MAS STEVENSON
The next is after going down to meet his wife and stepson, when the
former had left the doctor's hands at Berne.
_Chalet Buol, Davos-Platz, December 26, 1881._
MY DEAR MOTHER,--Yesterday, Sunday and Christmas, we finished this
eventful journey by a drive in an _open_ sleigh--none others were to be
had--seven hours on end through whole forests of Christmas trees. The
cold was beyond belief. I have often suffered less at a dentist's. It
was a clear, sunny day, but the sun even at noon falls, at this season,
only here and there into the Praettigau. I kept up as long as I could in
an imitation of a street singer:--
"Away, ye gay landscapes, ye gardens of roses," etc.

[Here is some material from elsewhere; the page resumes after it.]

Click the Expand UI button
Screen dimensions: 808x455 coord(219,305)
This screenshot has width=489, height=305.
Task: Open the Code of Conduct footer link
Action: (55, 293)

At last Lloyd remarked, a blue mouth speaking from a corpse-coloured
face, "You seem to be the only one with any courage left?" And, do you
know, with that word my courage disappeared, and I made the rest of the
stage in the same dumb wretchedness as the others. My only terror was
lest Fanny should ask for brandy, or laudanum, or something. So awful
was the idea of putting my hands out, that I half thought I would
refuse.
Well, none of us are a penny the worse, Lloyd's cold better; I, with a
twinge of the rheumatiz; and Fanny better than her ordinary.
General conclusion between Lloyd and me as to the journey: A prolonged
visit to the dentist's, complicated with the fear of death.
Never, O never, do you get me there again.--Ever affectionate son,
R. L. S.
TO EDMUND GOSSE
Mr. Gosse and R. L. S. had proposed to Mr. R. W. Gilder, of the
Century Magazine, that they should collaborate for him on a series of
murder papers, beginning with the Elstree murder; and he had accepted
the proposal on terms which they thought liberal.
_Hotel Buol, Davos, Dec. 26, 1881._
MY DEAR GOSSE,--I have just brought my wife back, through such cold, in
an open sleigh too, as I had never fancied to exist. I won't use the
word torture, but go to your dentist's and in nine cases out of ten you
will not suffer more pain than we suffered.
This is merely in acknowledgment of your editorial: to say that I shall
give my mind at once to the Murder. But I bethink me you can say so much
and convey my sense of the liberality of our Cousins, without
exhibiting this scrawl. So I may go on to tell you that I have at last
found a publisher as eager to publish, as I am to write a Hazlitt.